Work required: An exact transcript of all the records is required, with nothing left out.

Data extracted from a collection:
————

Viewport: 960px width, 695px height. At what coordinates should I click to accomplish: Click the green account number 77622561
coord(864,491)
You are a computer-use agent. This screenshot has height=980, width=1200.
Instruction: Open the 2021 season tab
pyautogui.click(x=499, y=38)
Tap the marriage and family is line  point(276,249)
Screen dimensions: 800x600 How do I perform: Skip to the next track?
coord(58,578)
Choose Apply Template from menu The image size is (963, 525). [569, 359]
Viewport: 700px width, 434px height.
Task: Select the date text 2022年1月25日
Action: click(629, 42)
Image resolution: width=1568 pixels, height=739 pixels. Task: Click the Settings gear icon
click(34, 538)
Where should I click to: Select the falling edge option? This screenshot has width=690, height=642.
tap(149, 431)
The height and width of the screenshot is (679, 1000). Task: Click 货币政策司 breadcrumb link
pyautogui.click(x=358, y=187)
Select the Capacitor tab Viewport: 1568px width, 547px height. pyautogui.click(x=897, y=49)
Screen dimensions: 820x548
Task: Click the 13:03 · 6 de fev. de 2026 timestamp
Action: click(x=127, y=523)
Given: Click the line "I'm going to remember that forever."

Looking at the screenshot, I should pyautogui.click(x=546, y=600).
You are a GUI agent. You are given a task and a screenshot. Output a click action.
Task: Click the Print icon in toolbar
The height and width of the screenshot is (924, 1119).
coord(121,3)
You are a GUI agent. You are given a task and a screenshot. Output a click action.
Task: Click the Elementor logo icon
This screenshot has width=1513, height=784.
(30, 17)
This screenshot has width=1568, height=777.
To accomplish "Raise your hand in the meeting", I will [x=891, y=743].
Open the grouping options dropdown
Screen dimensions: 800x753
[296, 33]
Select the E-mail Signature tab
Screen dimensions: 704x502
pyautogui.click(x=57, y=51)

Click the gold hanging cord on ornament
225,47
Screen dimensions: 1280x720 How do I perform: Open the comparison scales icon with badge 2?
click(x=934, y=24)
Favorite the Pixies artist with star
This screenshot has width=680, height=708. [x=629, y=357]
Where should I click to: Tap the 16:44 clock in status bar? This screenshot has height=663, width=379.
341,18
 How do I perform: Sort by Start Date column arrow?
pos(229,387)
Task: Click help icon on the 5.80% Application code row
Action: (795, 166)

————

Completed task:
Viewport: 960px width, 695px height. At what coordinates should I click to accomplish: Click the green account number 77622561
coord(864,491)
You are a computer-use agent. This screenshot has height=980, width=1200.
Instruction: Open the 2021 season tab
pyautogui.click(x=499, y=38)
Tap the marriage and family is line  point(276,249)
Screen dimensions: 800x600 How do I perform: Skip to the next track?
coord(58,578)
Choose Apply Template from menu The image size is (963, 525). [569, 359]
Viewport: 700px width, 434px height.
Task: Select the date text 2022年1月25日
Action: click(629, 42)
Image resolution: width=1568 pixels, height=739 pixels. Task: Click the Settings gear icon
click(34, 538)
Where should I click to: Select the falling edge option? This screenshot has width=690, height=642.
tap(149, 431)
The height and width of the screenshot is (679, 1000). Task: Click 货币政策司 breadcrumb link
pyautogui.click(x=358, y=187)
Select the Capacitor tab Viewport: 1568px width, 547px height. pyautogui.click(x=897, y=49)
Screen dimensions: 820x548
Task: Click the 13:03 · 6 de fev. de 2026 timestamp
Action: click(x=127, y=523)
Given: Click the line "I'm going to remember that forever."

Looking at the screenshot, I should pyautogui.click(x=546, y=600).
You are a GUI agent. You are given a task and a screenshot. Output a click action.
Task: Click the Print icon in toolbar
The height and width of the screenshot is (924, 1119).
coord(121,3)
You are a GUI agent. You are given a task and a screenshot. Output a click action.
Task: Click the Elementor logo icon
This screenshot has width=1513, height=784.
(30, 17)
This screenshot has width=1568, height=777.
To accomplish "Raise your hand in the meeting", I will [x=891, y=743].
Open the grouping options dropdown
Screen dimensions: 800x753
[296, 33]
Select the E-mail Signature tab
Screen dimensions: 704x502
pyautogui.click(x=57, y=51)

Click the gold hanging cord on ornament
225,47
Screen dimensions: 1280x720 How do I perform: Open the comparison scales icon with badge 2?
click(x=934, y=24)
Favorite the Pixies artist with star
This screenshot has width=680, height=708. [x=629, y=357]
Where should I click to: Tap the 16:44 clock in status bar? This screenshot has height=663, width=379.
341,18
 How do I perform: Sort by Start Date column arrow?
pos(229,387)
Task: Click help icon on the 5.80% Application code row
Action: (795, 166)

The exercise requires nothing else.